**TEXT PASSAGE:**
________________________________________

NEW YORK (GenomeWeb) – Based on gene expression in the skin, researchers can gauge a person's circadian phase to within a few hours, according to a new study.
Circadian phase can influence the best time for a person to take a particular drug or undergo surgery, but the authors of the current study argue that the current gold-standard approach to assess human circadian phase, the dim-light melatonin-onset assay, is cumbersome and difficult to standardize.
Instead, Cincinnati Children's Hospital Medical Center's John Hogenesch and his colleagues sought to identify gene expression markers from within skin that correspond to circadian phase. They sampled 20 people multiple times during the course of a day, as well as more than 200 other individuals once, to develop a human circadian transcriptome. As they reported today in the Proceedings of the National Academy of Sciences, the researchers teased out a set of biomarkers that could pinpoint circadian phase.
"[W]e showed that human epidermis has a stronger clock than blood and developed a panel of biomarkers that can phase individuals to within three hours from a single sample," the authors wrote in their paper.
The researchers collected epidermis samples every six hours during a 24-hour sampling period from 19 individuals, after excluding one from the study. They uncovered 110 genes whose expression varied rhythmically during that sampling time. The rhythms showed a bimodal distribution, with peaks in the morning and evening.
They likewise analyzed samples of mouse telogen and anagen skin and uncovered 1,280 and 294 circadian genes, respectively, with similar bimodal distributions. Five genes — ARNTL, NPAS2, NR1D2, HLF, and PER2 — exhibited similar expression patterns across all three sample sets, suggesting to the researchers that they might be evolutionarily conserved.
The researchers then expanded their study population and sampled 219 individuals, without respect to the time of day, and compared their gene expression patterns to the individuals sampled multiple times during the course of a day. They noted that clock genes like ARNTL, NPAS2, and CLOCK that are positively correlated and genes like DBP, NR1D1, and PER3 that are negatively correlated remained so in these additional samples. Using the tool CYCLOPS, the researchers were then able to reconstruct the temporal order of those additional samples.
In addition, they uncovered 188 genes that are rhythmically expressed in the human skin at the population level by combining their two sets of samples.
These findings provide an opportunity to develop biomarkers for circadian phase, the researchers said. They first tested the expression of 10 core circadian clock genes in different tissues from mice and humans, including blood and skin, and found that the co-expression of these genes at the population level was strongest within epidermis samples. They trained the ZeitZeiger tool using the CYCLOPS-determined phase for the 219 samples without sampling time and 43 samples with sampling time and uncovered 29 candidate biomarkers.
When they validated these candidate biomarkers in an additional nine people who were sampled at various times of the day, the researchers found the average predicted phase was within three hours of the actual time.
They noted, however, that "[h]ead-to-head comparisons are needed to define the best source of biomarkers for each application of circadian medicine."

________________________________________

**SUPPLIED MATERIAL:**
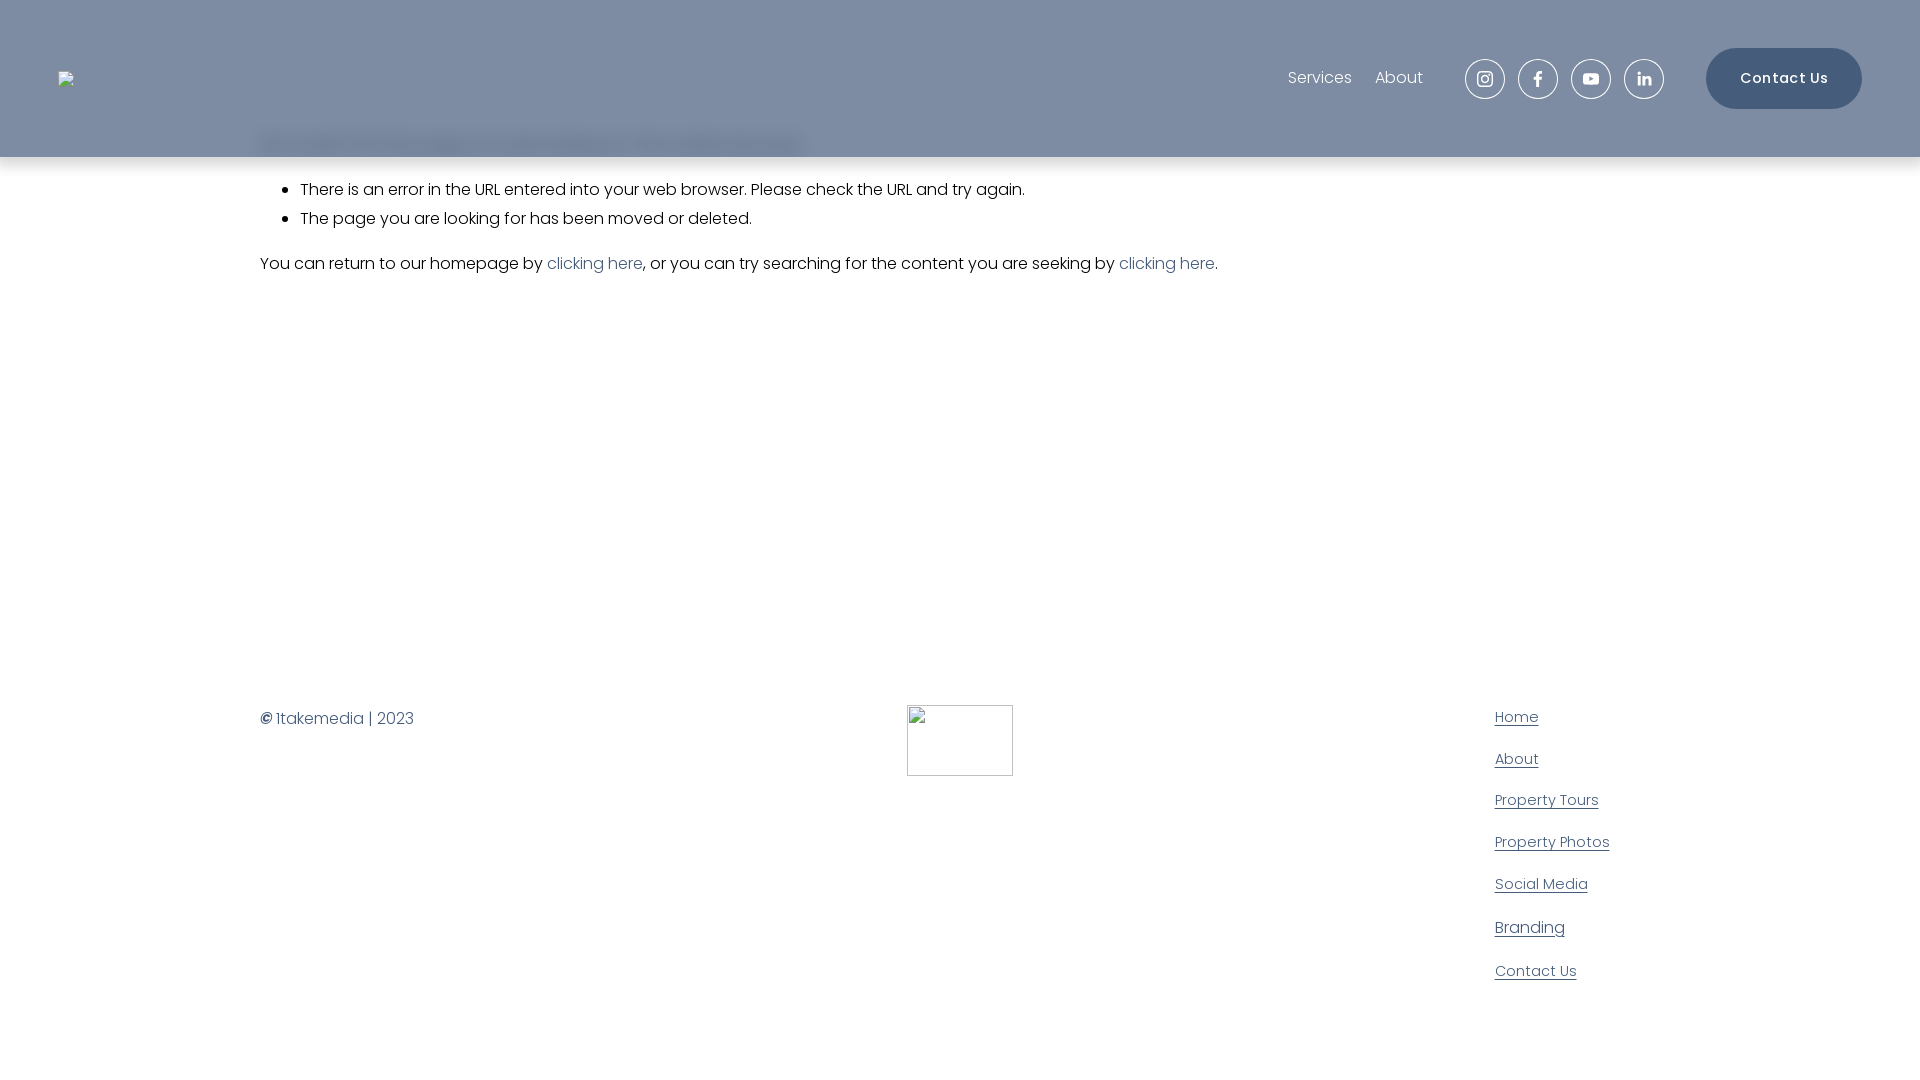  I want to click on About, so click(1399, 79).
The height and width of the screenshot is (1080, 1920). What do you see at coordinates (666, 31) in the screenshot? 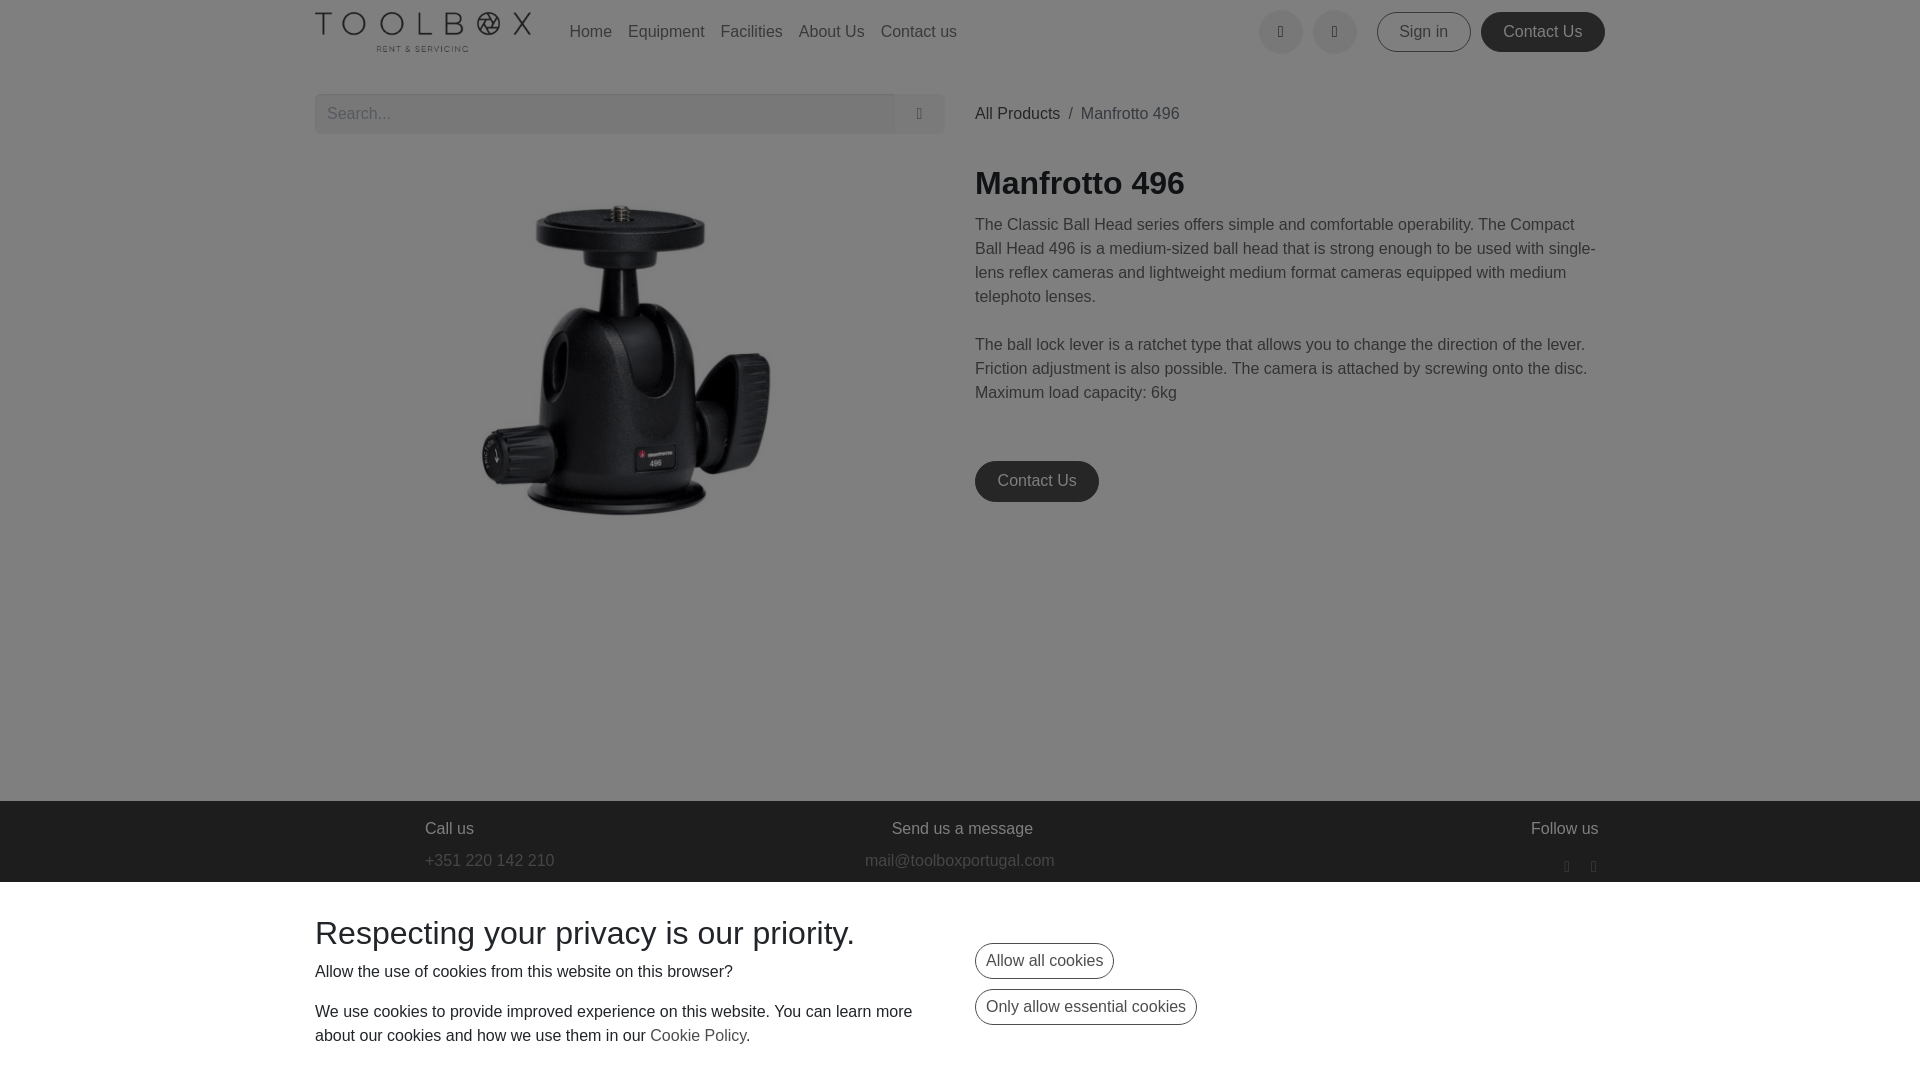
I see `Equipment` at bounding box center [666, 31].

________________________________________

**WORK ITEM:** Condense the paragraph of the article that begins "The researchers then expanded their study population" into a short bulleted list that keeps its main facts. Use only the article on skin and circadian phase.

**EXERCISE SOLUTION:**
- The researchers sampled 219 more individuals without regard to time of day. They compared their gene expression with that of the individuals sampled multiple times over a day.
- Clock genes that were positively correlated (ARNTL, NPAS2, CLOCK) and negatively correlated (DBP, NR1D1, PER3) stayed so in the new samples.
- The CYCLOPS tool let the researchers reconstruct the temporal order of the new samples.